But you must wonder what lies under the impenetrable platitudes he’s fed us for 18 years. To dance around the minefield of temptations, sycophants, groupies, is in itself a historic feat. But other than his two comrades from the glory years – Pettitte and Rivera, the landmarks of trademark Yankee dominance – Jeter must feel oddly out of place in this Yankee clubhouse. Gone are the requisite run producers that glittered up and down the Bronx Bombers’ lineup. So not only must Jeter fight his growing limitation and evaporating supporting cast, he must be as good as ever if the Yankees are to compete with Tampa, Baltimore, and newly-minted favorites in Toronto.

It’s a lot to ask, even if Jeter has answered nearly every prayer from a pampered fan base. One day Derek Jeter will wake up and not be able to stop, stab, and pirouette in the field. And the one-time rising star will one day whiff on a rising fastball. It will be a sad day in the Bronx. Andy Pettitte spoke wistfully about his sons, teaching them cutters and caginess. Mariano Rivera speaks in spiritual maxims. Though the two pitchers are clearly conflicted over leaving the sport they graced for so long, it’s obvious that Jeter is struggling the most with mortality. The fact that he hasn’t started a family is a vivid symbol of that struggle, as though he has no idea what do with his life once No. 2 is no longer No. 1.

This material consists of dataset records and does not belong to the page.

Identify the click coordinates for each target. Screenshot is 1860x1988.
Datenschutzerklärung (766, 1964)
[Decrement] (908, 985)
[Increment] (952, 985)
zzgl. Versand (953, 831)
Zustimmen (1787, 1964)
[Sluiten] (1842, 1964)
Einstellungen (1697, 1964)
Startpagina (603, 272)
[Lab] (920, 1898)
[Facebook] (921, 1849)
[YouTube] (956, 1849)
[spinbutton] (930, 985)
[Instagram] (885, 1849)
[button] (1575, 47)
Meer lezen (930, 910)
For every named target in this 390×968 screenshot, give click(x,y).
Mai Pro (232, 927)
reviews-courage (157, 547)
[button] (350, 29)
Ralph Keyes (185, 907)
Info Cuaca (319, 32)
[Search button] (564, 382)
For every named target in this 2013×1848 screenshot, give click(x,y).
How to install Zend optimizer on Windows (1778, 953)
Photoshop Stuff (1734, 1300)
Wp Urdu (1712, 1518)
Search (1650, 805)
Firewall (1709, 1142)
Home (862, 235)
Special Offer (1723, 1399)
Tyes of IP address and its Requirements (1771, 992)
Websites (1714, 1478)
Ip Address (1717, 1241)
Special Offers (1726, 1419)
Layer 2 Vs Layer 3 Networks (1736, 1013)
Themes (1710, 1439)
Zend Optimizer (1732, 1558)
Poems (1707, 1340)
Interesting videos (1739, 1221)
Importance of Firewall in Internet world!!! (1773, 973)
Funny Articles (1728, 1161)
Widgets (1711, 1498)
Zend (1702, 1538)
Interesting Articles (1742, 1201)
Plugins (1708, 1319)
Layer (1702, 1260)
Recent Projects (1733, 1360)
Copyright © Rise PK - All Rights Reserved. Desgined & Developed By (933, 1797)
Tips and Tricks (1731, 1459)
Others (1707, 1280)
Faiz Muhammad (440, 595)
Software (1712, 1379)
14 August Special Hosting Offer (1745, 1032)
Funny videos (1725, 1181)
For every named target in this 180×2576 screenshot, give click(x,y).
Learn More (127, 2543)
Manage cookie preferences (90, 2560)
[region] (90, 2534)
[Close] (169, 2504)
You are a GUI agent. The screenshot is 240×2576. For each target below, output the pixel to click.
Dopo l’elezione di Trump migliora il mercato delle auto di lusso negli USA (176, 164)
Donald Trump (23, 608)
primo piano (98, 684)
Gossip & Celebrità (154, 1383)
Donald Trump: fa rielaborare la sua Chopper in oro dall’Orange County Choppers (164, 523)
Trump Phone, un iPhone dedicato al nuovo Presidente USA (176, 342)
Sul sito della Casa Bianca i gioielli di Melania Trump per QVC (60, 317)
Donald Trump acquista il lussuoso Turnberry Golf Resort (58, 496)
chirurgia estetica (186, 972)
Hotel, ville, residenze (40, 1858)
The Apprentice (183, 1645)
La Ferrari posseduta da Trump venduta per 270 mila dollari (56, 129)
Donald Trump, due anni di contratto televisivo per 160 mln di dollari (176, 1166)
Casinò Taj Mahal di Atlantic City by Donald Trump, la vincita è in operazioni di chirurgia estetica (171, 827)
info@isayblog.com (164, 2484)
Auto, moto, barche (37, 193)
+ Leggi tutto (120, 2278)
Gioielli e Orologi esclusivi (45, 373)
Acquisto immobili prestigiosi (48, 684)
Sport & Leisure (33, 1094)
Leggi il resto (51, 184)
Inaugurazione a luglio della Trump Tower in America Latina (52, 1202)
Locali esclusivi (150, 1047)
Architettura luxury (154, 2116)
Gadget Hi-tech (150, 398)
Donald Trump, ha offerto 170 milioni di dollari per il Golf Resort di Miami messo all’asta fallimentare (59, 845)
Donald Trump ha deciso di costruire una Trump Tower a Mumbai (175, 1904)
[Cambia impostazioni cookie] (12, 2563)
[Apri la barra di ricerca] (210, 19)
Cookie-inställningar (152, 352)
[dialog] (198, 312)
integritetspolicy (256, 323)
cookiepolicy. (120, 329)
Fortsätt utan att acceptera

We’ve seen splendid swan songs over the years, from John Elway to Jerome Bettis to Ray Lewis, whose resplendent careers ended with world championships. In each case the aging legend succumbed to age and surrendered to younger teammates. Jeter doesn’t have the luxury of the latter.

Thus it’s quite likely that Jeter won’t feel a Fall Classic under his feet again. And you need not be a Yankees fan to see how sad that is. You don’t have to feel sorry for Derek Jeter to hear the sorrow in a premature September Song for Mr. November.